*文档正文:*
'''

卧薪尝胆,厚积薄发。
SDOI2011 计算器
Date: Thu Jun 14 19:53:45 CST 2018
In Category:
Description:
1、计算
$y^z\%p$
的值;
2、计算满足
$xy≡z\text{ }(mod\text{ }p)$
的最小非负整数x;
3、计算满足
$y^x ≡z\text{ }(mod\text{ }p)$
的最小非负整数x。
Solution:
1、快速幂。
2、
$xy-kp=z$
扩欧。
3、
$BSGS$
Code:
#include<algorithm>
#include<iostream>
#include<cstdlib>
#include<cstdio>
#include<cmath>
#include<cstring>
#include<map>
using namespace std;
typedef long long ll;
int testcases,k;
int y,z,p;
ll power(ll a,ll b,ll m)

'''

*任务要求 a:*
判断下列说法是否符合关于 SDOI2011 计算器的正文，逐条回答"是"或"否"，并引用正文中起决定作用的原话：(i) 第一问用 BSGS 求解；(ii) 第二问的解法是扩欧；(iii) 正文标注的日期在 2018 年 6 月 14 日。

*任务数据:*
'''

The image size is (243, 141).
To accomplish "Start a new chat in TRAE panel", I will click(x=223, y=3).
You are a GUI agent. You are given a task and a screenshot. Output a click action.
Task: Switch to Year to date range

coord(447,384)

'''
'''

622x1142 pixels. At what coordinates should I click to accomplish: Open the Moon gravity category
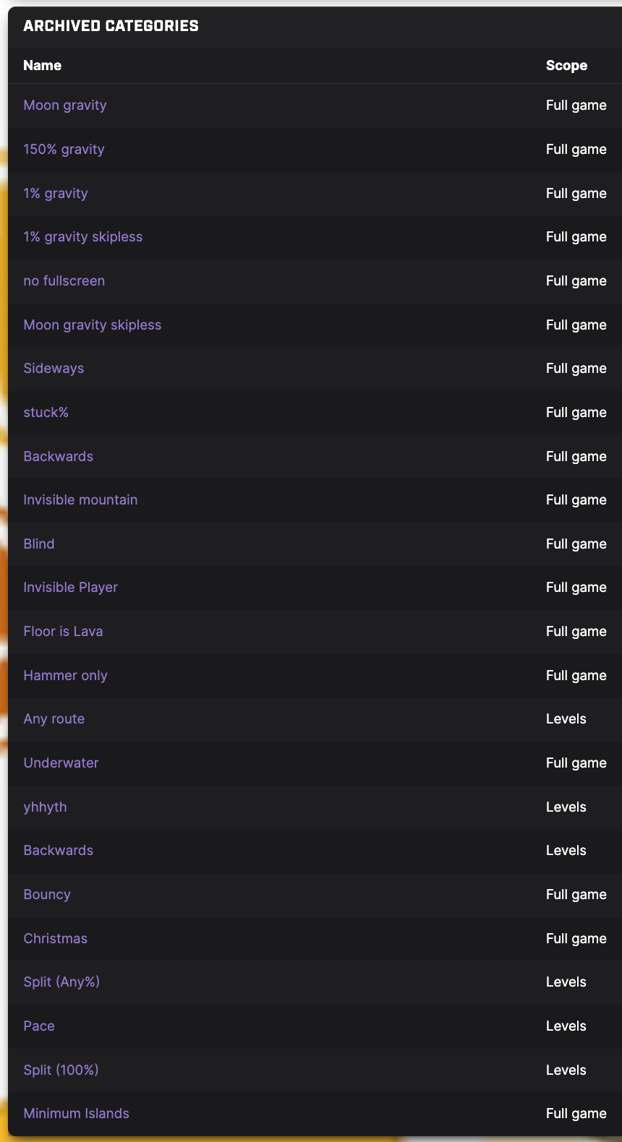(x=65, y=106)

'''
'''

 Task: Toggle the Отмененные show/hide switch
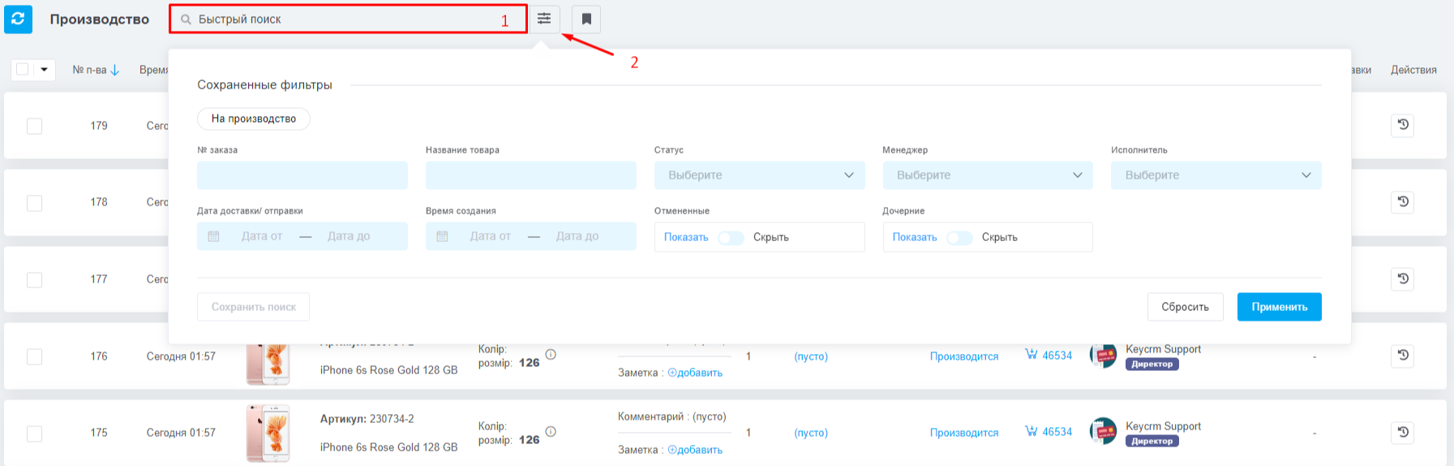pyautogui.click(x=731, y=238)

'''

*任务要求 b:*
在记录中，从含有"The image size is (243, 141)."的那一行起，到含有"coord(447,384)"的那一行为止（两行都包括），把"Year to date"改成"Month to date"，其余内容不动，只重写这几行。

*正确答案 a:*
(i) 否。"1、快速幂。"
(ii) 是。"扩欧。"
(iii) 是。"Date: Thu Jun 14 19:53:45 CST 2018"

*正确答案 b:*
The image size is (243, 141).
To accomplish "Start a new chat in TRAE panel", I will click(x=223, y=3).
You are a GUI agent. You are given a task and a screenshot. Output a click action.
Task: Switch to Month to date range

coord(447,384)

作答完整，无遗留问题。